▶ EXERCISE AIM: Reproduce every one of the following rows word for word, in the same order.
## start THE INPUT
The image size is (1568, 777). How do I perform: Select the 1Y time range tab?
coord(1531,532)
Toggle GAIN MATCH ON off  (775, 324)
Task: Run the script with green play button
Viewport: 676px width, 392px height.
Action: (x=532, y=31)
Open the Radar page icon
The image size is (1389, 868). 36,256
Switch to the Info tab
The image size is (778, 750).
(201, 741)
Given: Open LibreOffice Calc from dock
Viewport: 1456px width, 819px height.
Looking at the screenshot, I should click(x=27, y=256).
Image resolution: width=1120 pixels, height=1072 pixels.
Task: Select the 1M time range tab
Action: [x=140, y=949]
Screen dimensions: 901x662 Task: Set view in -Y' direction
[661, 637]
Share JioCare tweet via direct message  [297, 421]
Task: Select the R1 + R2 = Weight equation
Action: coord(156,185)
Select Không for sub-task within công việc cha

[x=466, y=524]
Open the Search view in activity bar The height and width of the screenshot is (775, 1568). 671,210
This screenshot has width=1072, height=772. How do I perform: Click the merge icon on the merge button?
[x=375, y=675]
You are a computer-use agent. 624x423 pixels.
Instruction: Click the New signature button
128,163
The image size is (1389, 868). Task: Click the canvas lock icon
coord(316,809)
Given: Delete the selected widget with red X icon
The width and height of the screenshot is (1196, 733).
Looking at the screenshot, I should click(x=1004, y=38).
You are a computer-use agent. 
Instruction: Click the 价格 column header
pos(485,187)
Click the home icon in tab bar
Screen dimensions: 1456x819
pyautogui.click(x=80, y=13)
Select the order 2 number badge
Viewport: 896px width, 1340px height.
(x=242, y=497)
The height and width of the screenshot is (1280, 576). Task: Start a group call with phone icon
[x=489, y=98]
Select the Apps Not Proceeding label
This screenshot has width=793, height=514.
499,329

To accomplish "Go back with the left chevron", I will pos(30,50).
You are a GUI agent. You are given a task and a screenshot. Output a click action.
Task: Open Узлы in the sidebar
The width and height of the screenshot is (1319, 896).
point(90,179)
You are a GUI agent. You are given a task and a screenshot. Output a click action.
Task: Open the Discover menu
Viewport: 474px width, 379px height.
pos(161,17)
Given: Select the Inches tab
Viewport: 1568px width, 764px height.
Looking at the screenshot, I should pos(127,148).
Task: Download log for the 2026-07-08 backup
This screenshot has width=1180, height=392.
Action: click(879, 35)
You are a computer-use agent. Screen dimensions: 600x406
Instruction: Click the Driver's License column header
## end THE INPUT
▶ ANSWER FOR THE TASK:
The image size is (1568, 777). How do I perform: Select the 1Y time range tab?
coord(1531,532)
Toggle GAIN MATCH ON off  (775, 324)
Task: Run the script with green play button
Viewport: 676px width, 392px height.
Action: (x=532, y=31)
Open the Radar page icon
The image size is (1389, 868). 36,256
Switch to the Info tab
The image size is (778, 750).
(201, 741)
Given: Open LibreOffice Calc from dock
Viewport: 1456px width, 819px height.
Looking at the screenshot, I should click(x=27, y=256).
Image resolution: width=1120 pixels, height=1072 pixels.
Task: Select the 1M time range tab
Action: [x=140, y=949]
Screen dimensions: 901x662 Task: Set view in -Y' direction
[661, 637]
Share JioCare tweet via direct message  [297, 421]
Task: Select the R1 + R2 = Weight equation
Action: coord(156,185)
Select Không for sub-task within công việc cha

[x=466, y=524]
Open the Search view in activity bar The height and width of the screenshot is (775, 1568). 671,210
This screenshot has width=1072, height=772. How do I perform: Click the merge icon on the merge button?
[x=375, y=675]
You are a computer-use agent. 624x423 pixels.
Instruction: Click the New signature button
128,163
The image size is (1389, 868). Task: Click the canvas lock icon
coord(316,809)
Given: Delete the selected widget with red X icon
The width and height of the screenshot is (1196, 733).
Looking at the screenshot, I should click(x=1004, y=38).
You are a computer-use agent. 
Instruction: Click the 价格 column header
pos(485,187)
Click the home icon in tab bar
Screen dimensions: 1456x819
pyautogui.click(x=80, y=13)
Select the order 2 number badge
Viewport: 896px width, 1340px height.
(x=242, y=497)
The height and width of the screenshot is (1280, 576). Task: Start a group call with phone icon
[x=489, y=98]
Select the Apps Not Proceeding label
This screenshot has width=793, height=514.
499,329

To accomplish "Go back with the left chevron", I will pos(30,50).
You are a GUI agent. You are given a task and a screenshot. Output a click action.
Task: Open Узлы in the sidebar
The width and height of the screenshot is (1319, 896).
point(90,179)
You are a GUI agent. You are given a task and a screenshot. Output a click action.
Task: Open the Discover menu
Viewport: 474px width, 379px height.
pos(161,17)
Given: Select the Inches tab
Viewport: 1568px width, 764px height.
Looking at the screenshot, I should pos(127,148).
Task: Download log for the 2026-07-08 backup
This screenshot has width=1180, height=392.
Action: click(879, 35)
You are a computer-use agent. Screen dimensions: 600x406
Instruction: Click the Driver's License column header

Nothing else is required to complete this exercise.